Two lawyers represented Filiaggi at a clemency hearing in January offered nothing on his behalf.
Jeffrey Gamso, legal director for the ACLU of Ohio, said Filiaggi did not attempt then to be part of other death row inmates' lawsuit against capital punishment by lethal injection.
Parole board member Trayce Thalheimer interviewed Filiaggi in prison. Filiaggi told her the clemency process "is a farce."
During his media prison interview, James Filiaggi said: "The state's going to make my daughters orphans in the name of justice. Like I said, I've accepted my punishment, and they can bring it on."
Brother's words
Filiaggi's younger brother, Anthony Filiaggi, and his wife are raising James and Lisa Filiaggi's daughters, now 16 and 14, in Elyria. Anthony now considers them his daughters, although not officially adopted.

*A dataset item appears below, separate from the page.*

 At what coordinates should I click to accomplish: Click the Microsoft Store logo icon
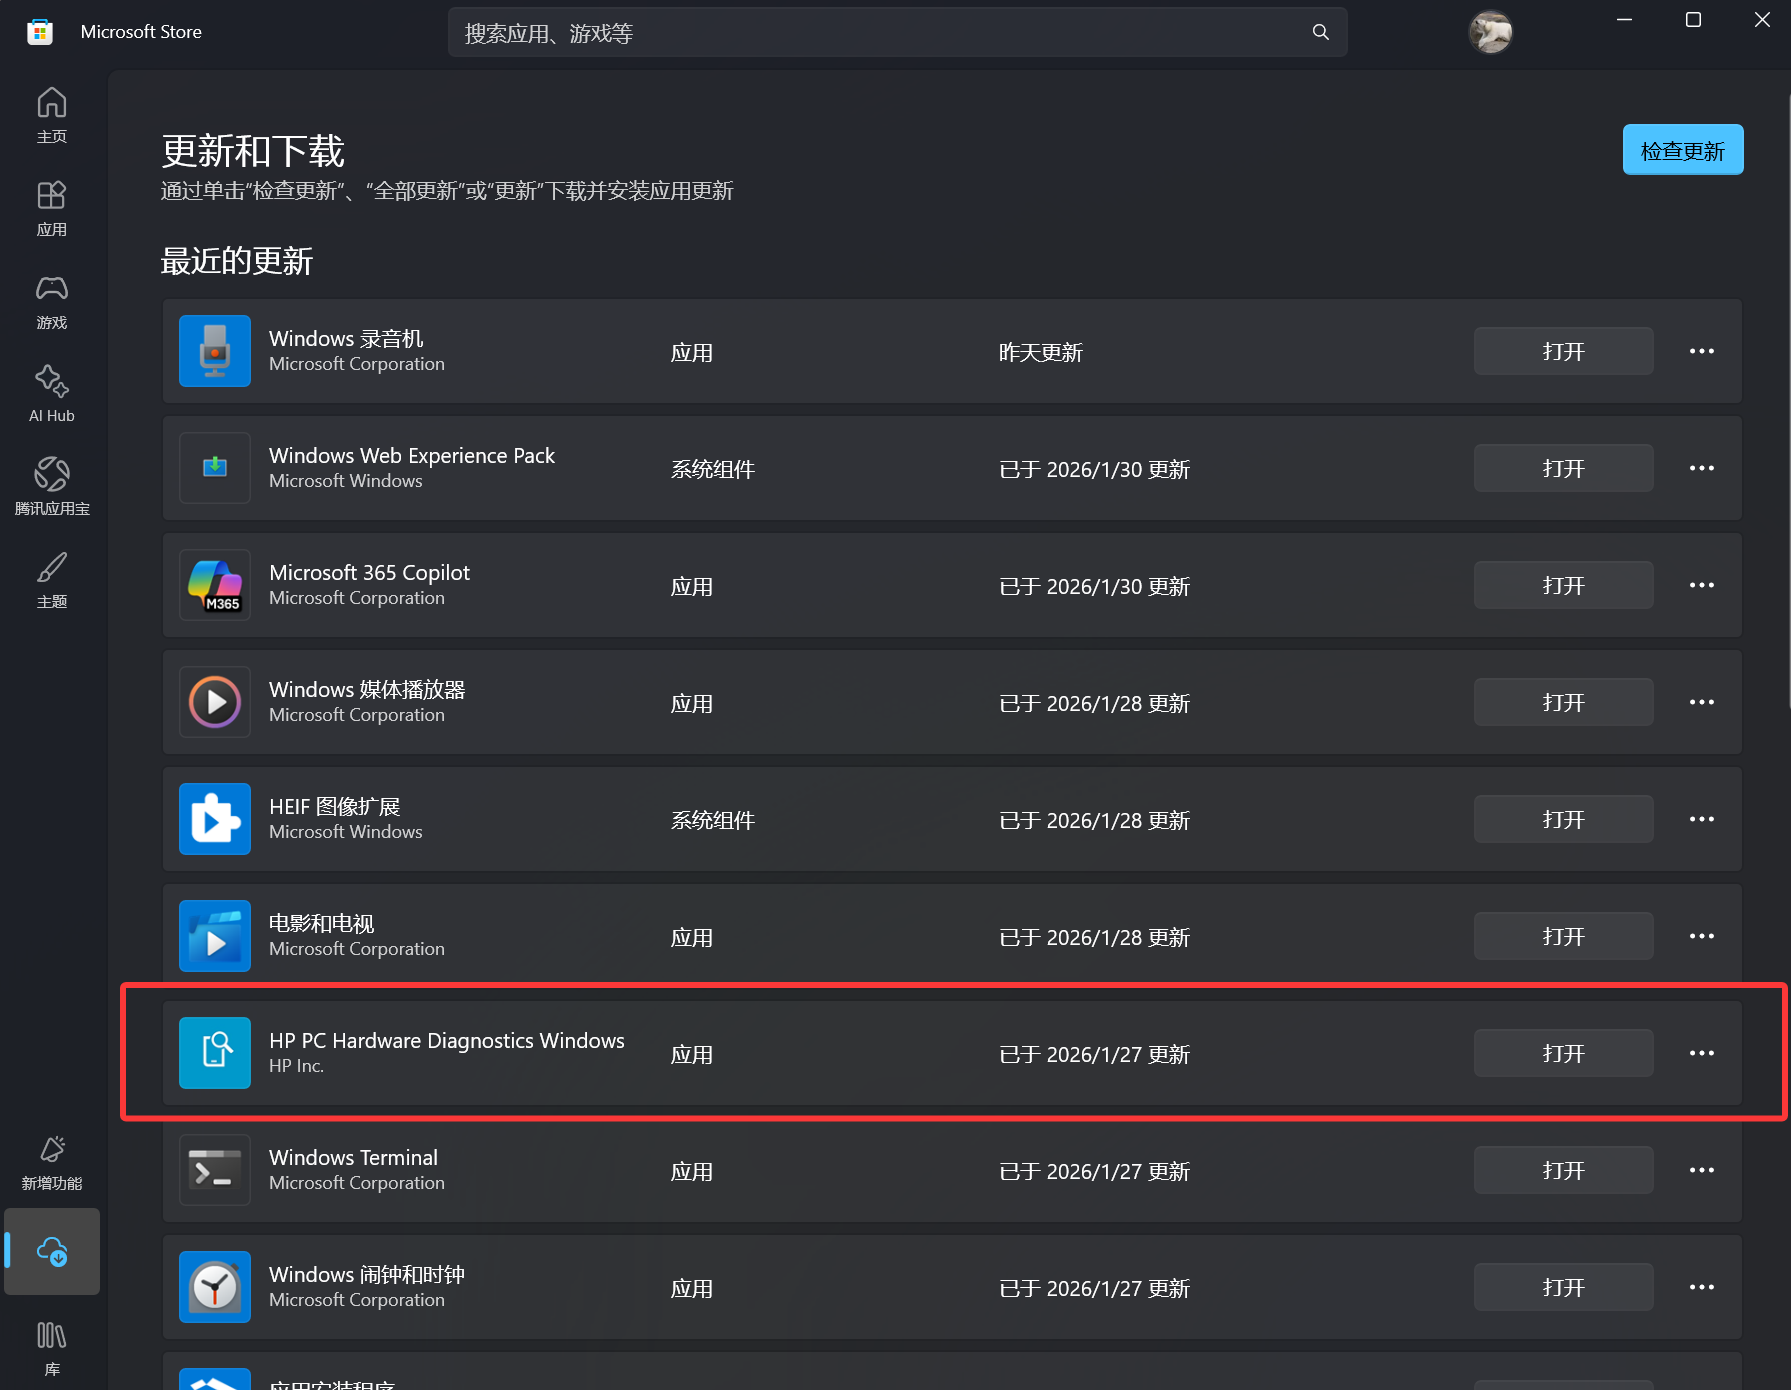pyautogui.click(x=39, y=31)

"I'm trying not to comment about my daughters, and I'm trying to protect them from the media," he said. "He's my brother. I know he did something wrong. Part of me is sad. He's my flesh and blood. I also still remember Lisa and what happened."
Anthony Filiaggi said he has no plan to attend his brother's execution.
In a note to the parole board, 14-year-old Jasmin Filiaggi wrote about her father: "He shot my mom. So I think he should be shot. I have no sympathy for him, and what needs to be done is accepted by me. I agree with everything."